A tissue diagnosis of a brain tumor is usually required before a treatment plan can be drafted. Stereotactic biopsy uses a guiding system that allows accurate targeting of brain tumors based upon coordinates obtained by CT or MRI. A probe is passed through a small drill hole which retrieves cylindrical samples 1 cm in length and 1-2 mm in diameter. The procedure is safe and most patients can be discharged the day following the procedure. A neuropathologist provides immediate analysis of tissue to confirm the tumor.

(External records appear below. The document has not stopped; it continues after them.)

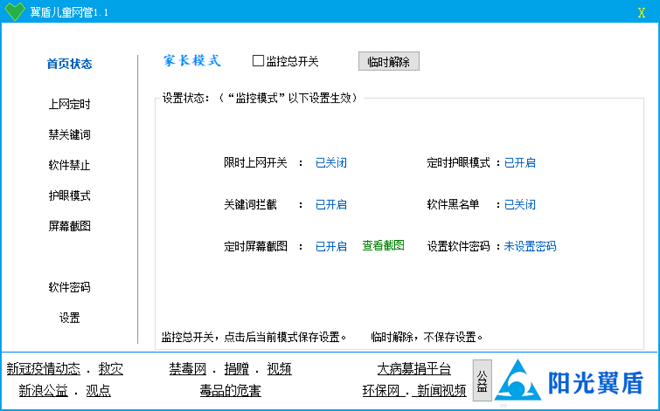Switch to the 上网定时 section
The height and width of the screenshot is (411, 660).
pos(69,104)
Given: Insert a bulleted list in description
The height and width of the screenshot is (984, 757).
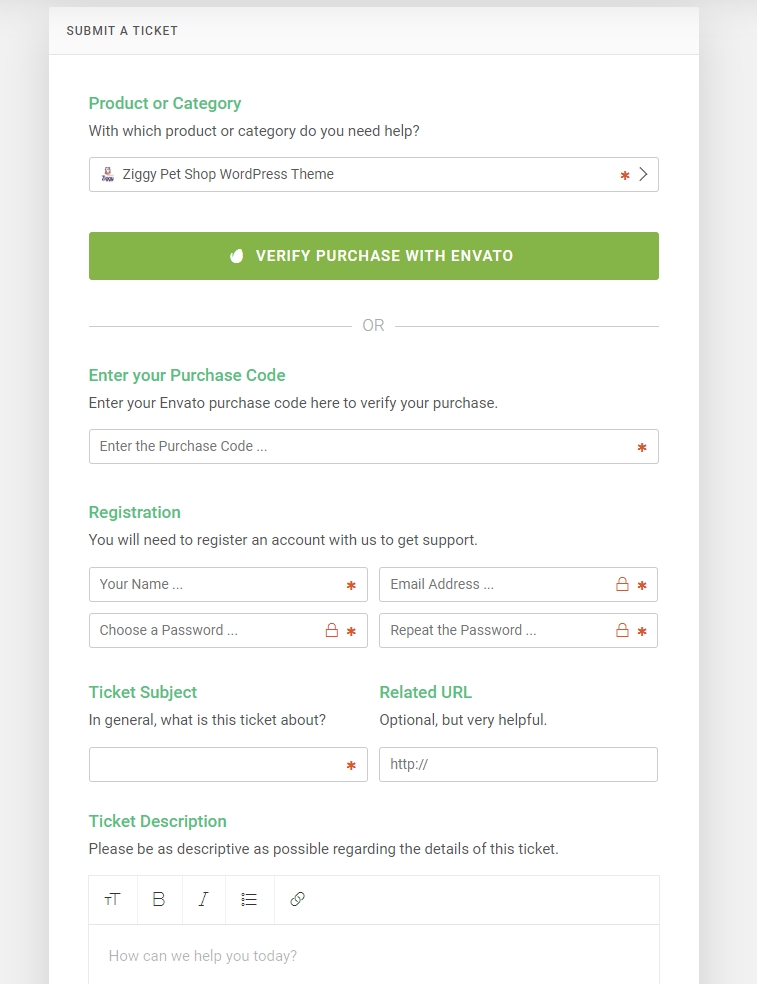Looking at the screenshot, I should point(249,900).
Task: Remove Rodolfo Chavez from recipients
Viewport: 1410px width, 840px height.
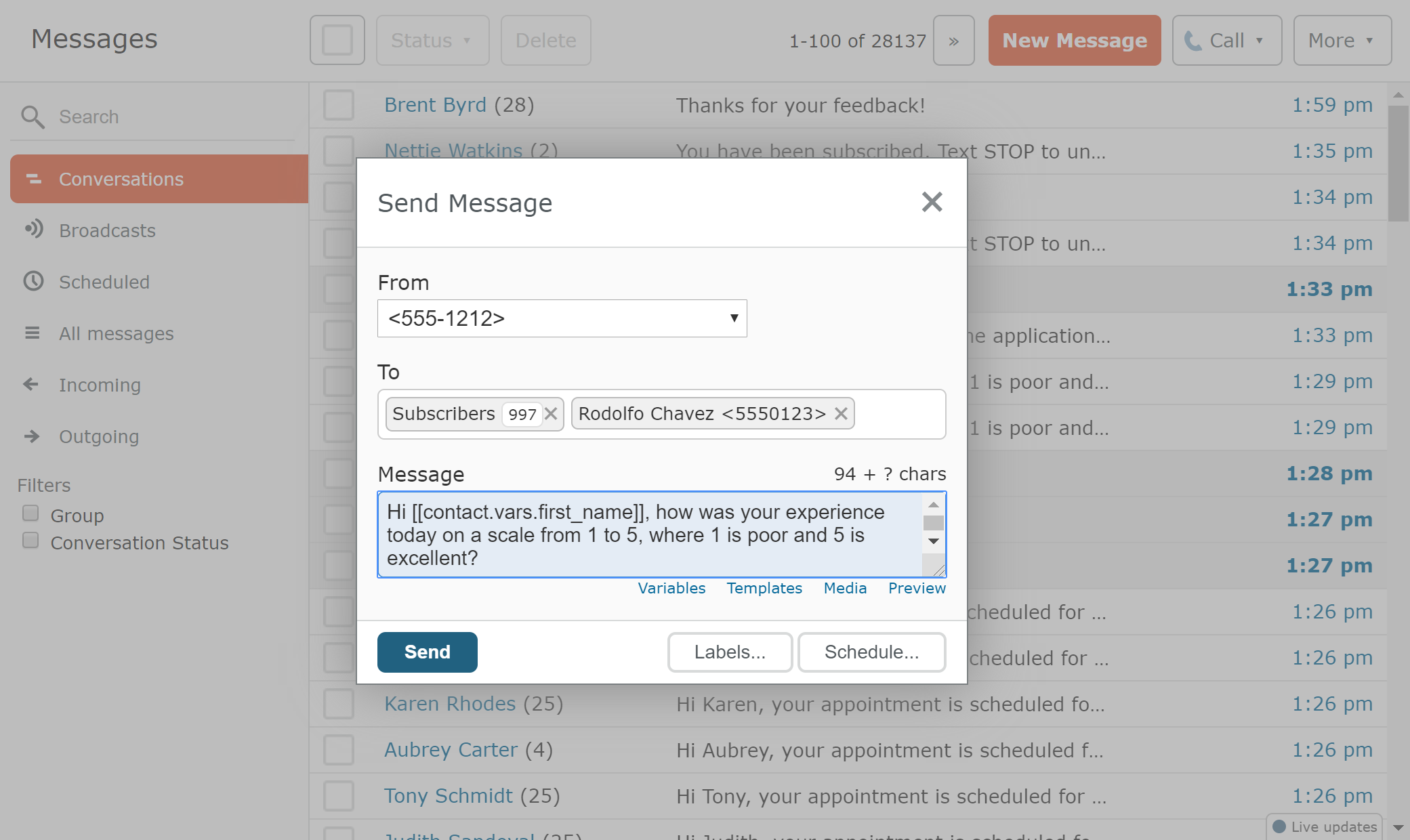Action: point(841,414)
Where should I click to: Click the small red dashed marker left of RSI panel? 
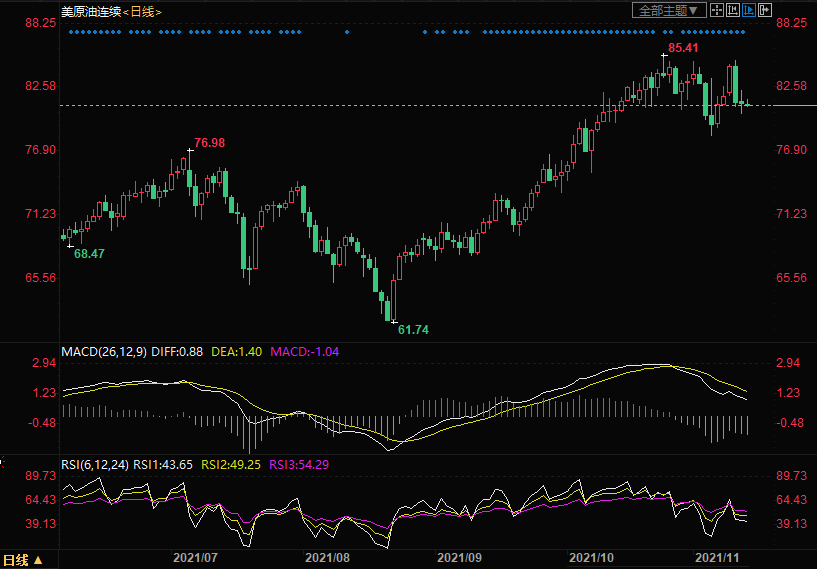pos(3,463)
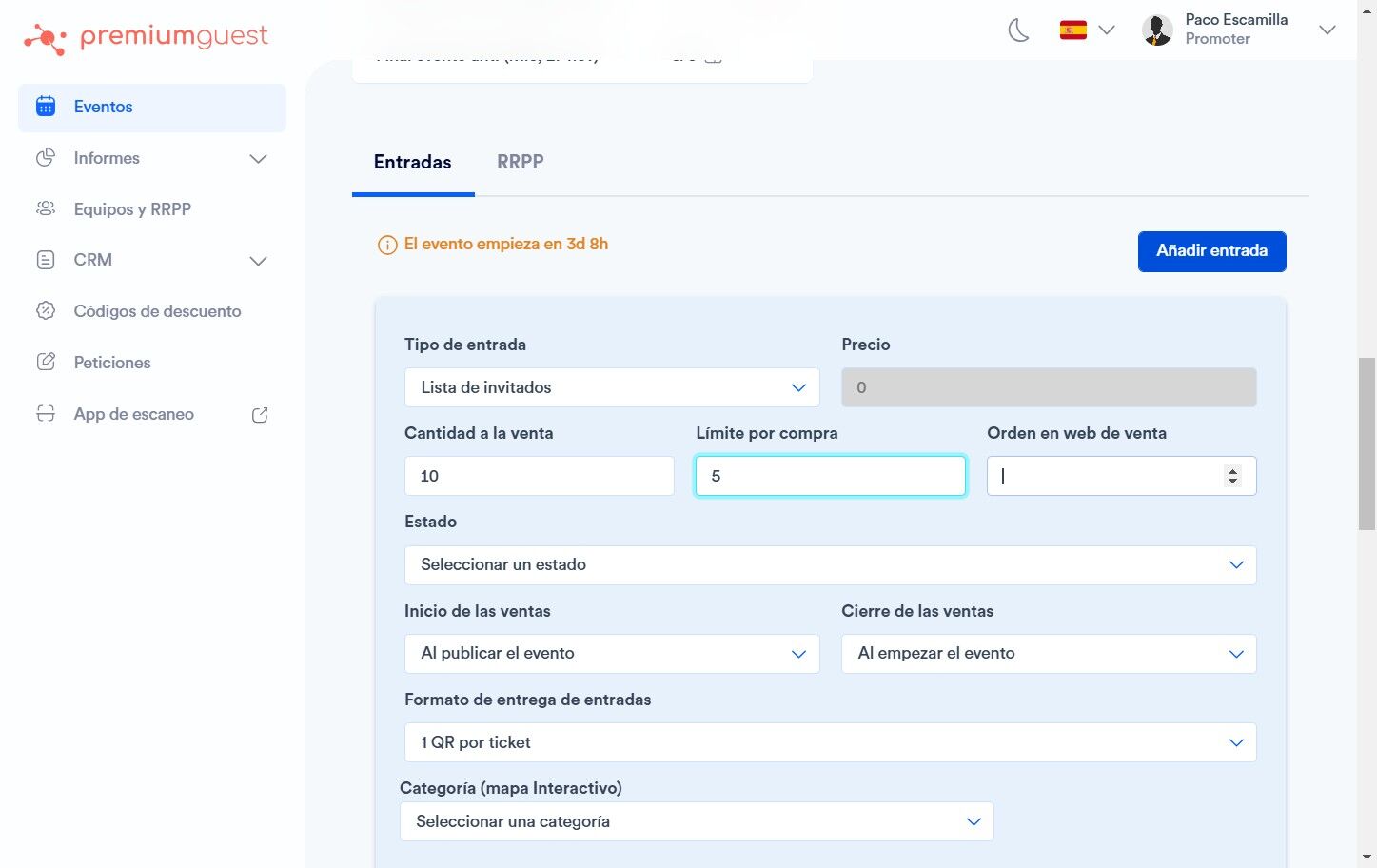Screen dimensions: 1377x868
Task: Expand the Informes submenu chevron
Action: click(x=258, y=159)
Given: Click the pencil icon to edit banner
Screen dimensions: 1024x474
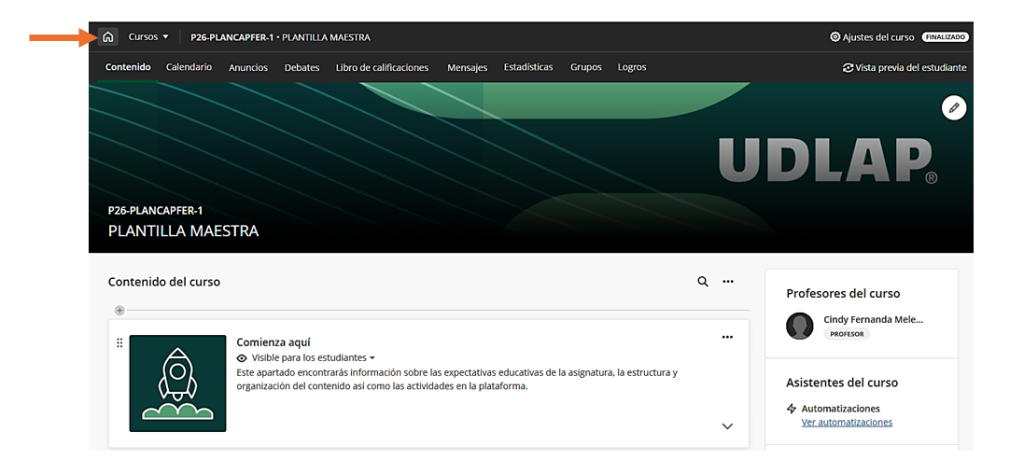Looking at the screenshot, I should 954,108.
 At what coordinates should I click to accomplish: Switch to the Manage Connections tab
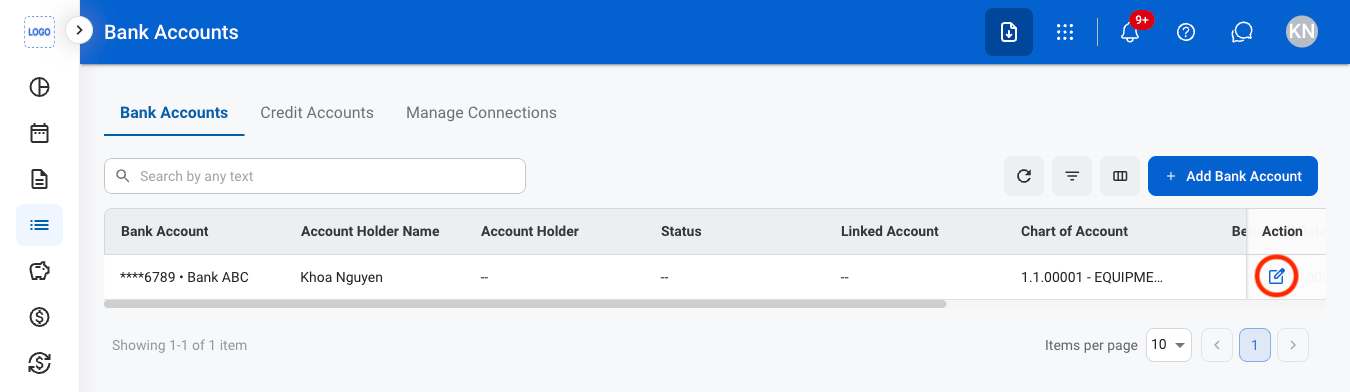click(x=481, y=113)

A number of brain tumors can be cured by complete surgical resection (grade I gliomas such as ganglioglioma, papilloma of the choroids plexus, pleomorphic xanthroastrocytoma, pilocytic astrocytoma of the cerebellum, dysembryoblastic neuroepithelial tumor, pituitary adenoma, meningioma). In patients with malignant gliomas, complete tumor removal is associated with a better response to post-surgical treatments (radiation, chemotherapy) and an improved outcome. Neurosurgeons have benefited from dramatic advances in imaging technologies (functional MRI, MR spectroscopy, PET) and surgical techniques that enable them to accurately diagnose, pinpoint and remove tumors that were previously considered inoperable or that could not be completely removed. These advanced procedures are available through the services of the specialists at Yale where continuing research and teaching activities enhance the patient experience and improve both the length and quality of life of those with a brain tumor.